Adolescent Manish came across this Hindi prose called “Dukh ka adhikar”, and I distinctly remember crying as I finished the 4-page story. Something about the story stood out to me, and I guess presently as a therapist I can reflect upon & understand what about it was so powerful, and timeless.
The author (Yashpal) talks about an old woman in white saree, sitting on the footpath trying to sell muskmelons. She has her head down on her knees and is sobbing, she lost her son yesterday. In the prose, you will find different characters commenting on the woman’s lack of dignity & integrity, how she started business so soon after her son died; all of them unaware of her predicament. The old woman has two grandchildren to feed and a widowed daughter-in law, but no money to buy food. Any little money that they had was used for her son’s last rites. An old grieving mother with no money, and voyeuristic people shaming her.
The author contrasts this with his neighbour who also lost her son last year; this lady was bed-ridden for months to grieve, she had access to doctors and caretakers round the clock. The author paints the picture of how she was allowed to grieve.
Adhikar translates to right, and hence one can interpret the title as the ‘Right to Grieve’. I would like to interpret it slightly different, and use the word ‘privilege’, i.e., the privilege to grieve, to feel.
The prose very directly talks about class differences and how people belonging to certain class have the right or the privilege to grieve, whereas others have to ensure mouths are fed while being privy to society’s voyeurism.
As a therapist I actively encourage my clients to reflect, to feel their emotions as it is an important aspect in the process of healing. A few months ago, I started to realize that to feel, process and grieve is a privilege, a luxury if I may add. Majority of us do not have the space to feel our emotions; we are constantly demanded by external factors to perform, to be perfect, productive members of this voyeuristic society, that there is rarely any space to be human, to be devastated, imperfect and a mess. Just like the old woman in the story selling muskmelons to feed her family, many of us have roles & responsibilities that pressurize us to move on or supress our feelings: systems such as family, educational institutes, work etc. all contribute to this culture. It is a systemic flaw where we are expected to keep moving, hustling where stillness, to pause is seen as unproductive.

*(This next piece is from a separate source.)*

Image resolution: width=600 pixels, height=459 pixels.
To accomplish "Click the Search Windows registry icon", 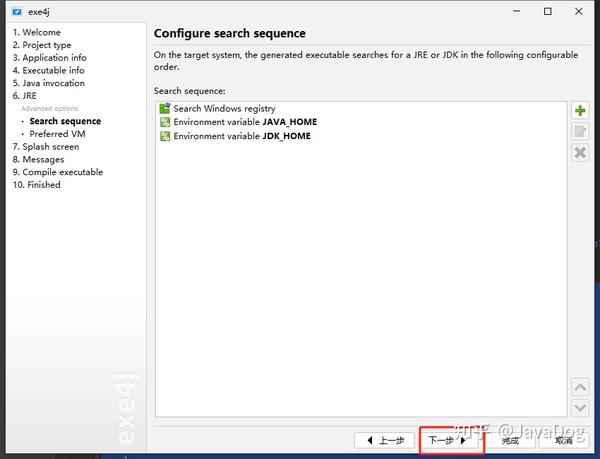I will coord(165,108).
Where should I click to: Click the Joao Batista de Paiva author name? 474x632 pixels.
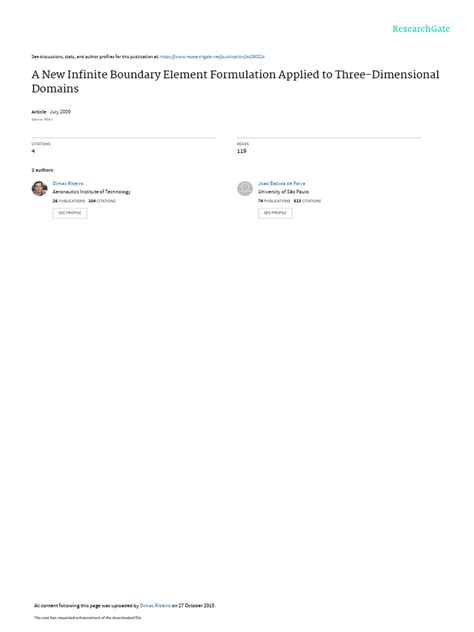click(281, 183)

I use the term ‘voyeuristic society’ because all of us are so intrigued by others’ lives that we forget about our own self. Everyone feels too seen, alongside a weak sense of privacy and virtually no anonymity or personal space; we all see others and feel too seen ourselves that it creates a cycle of voyeurism that is often accompanied by judgement and shaming. We judge and shame others because we feel judged and shamed ourselves. It is a positive feedback loop that leaves no room for processing, feeling and just being.

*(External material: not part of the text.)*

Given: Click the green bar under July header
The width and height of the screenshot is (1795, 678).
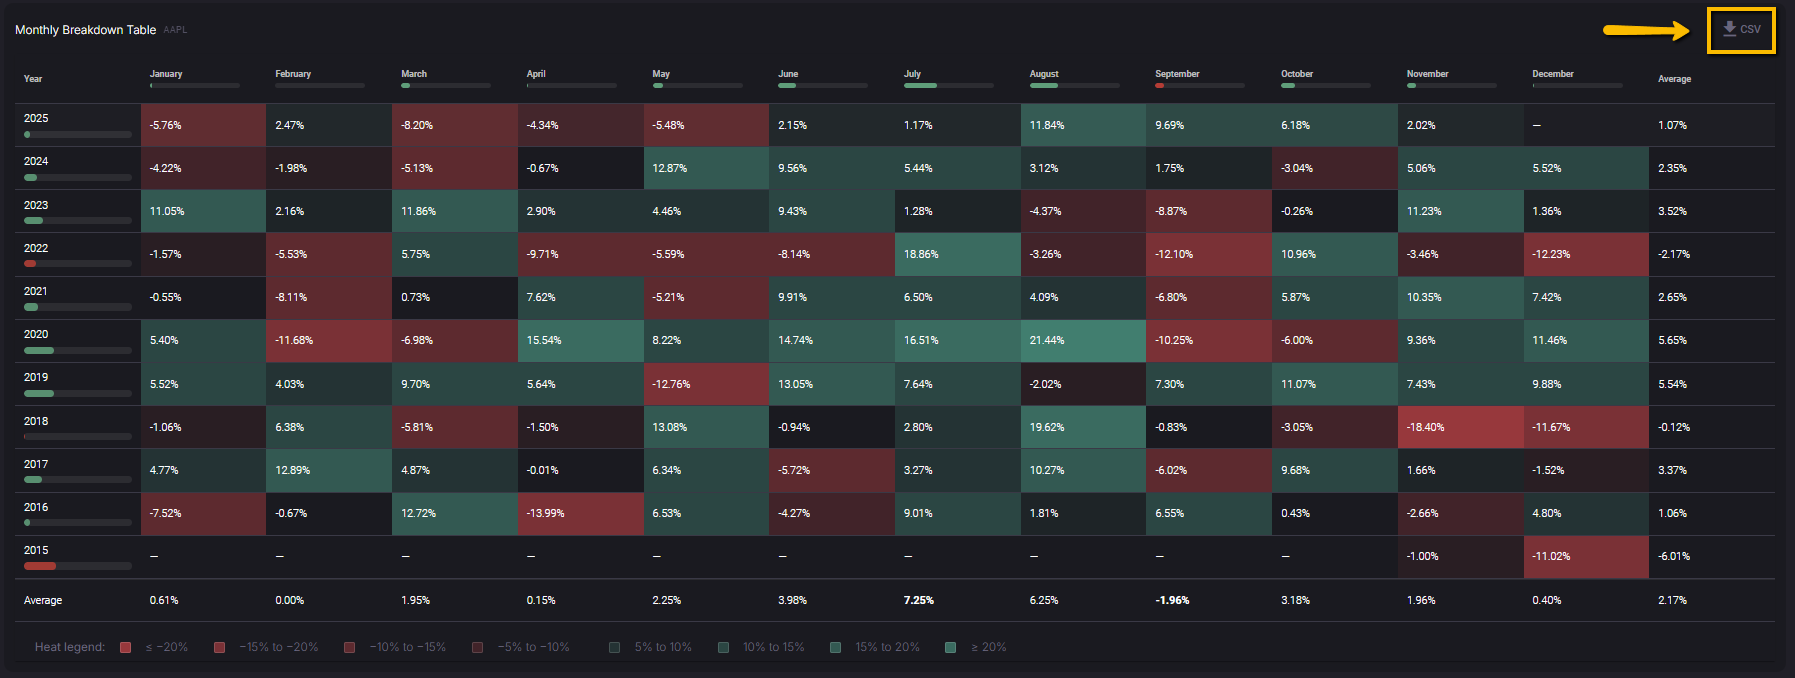Looking at the screenshot, I should pos(920,86).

I find myself telling clients I work with to pause, and I remind them that the second wave of covid-19 in the country was happening roughly 2 months ago, that is just 60 days or so. It is important for us to remind ourselves of streets in cities that became open crematoriums, we cannot forget that we were collectively mourning, in utter shock and perhaps despair. We cannot just move on.
The privilege to grieve is just as real and like any other form of privileges, it varies amongst us all. I think that many of us are so afraid of the collective shame, the voices of systems judging us that suppression seems to be the only way out. As a therapist, I am afraid too. What do we do when so many forces work together to ensure we don’t feel? More so, what can we even do when we ourselves are part of these forces. Who do we blame? Who do we hold responsible? It is complex of a process for any linear progress to happen.
My intentionality has been to recognize the privilege of feeling, to further the idea the author posits: we should all have the right to grieve.
I leave you with a line that stood out to me from the prose (forgive my poor translation): “A living man can bear to live naked, but how do you cremate someone who is dead, naked?” Loss & grief is complicated, and requires more from us than we can ever be prepared to imagine.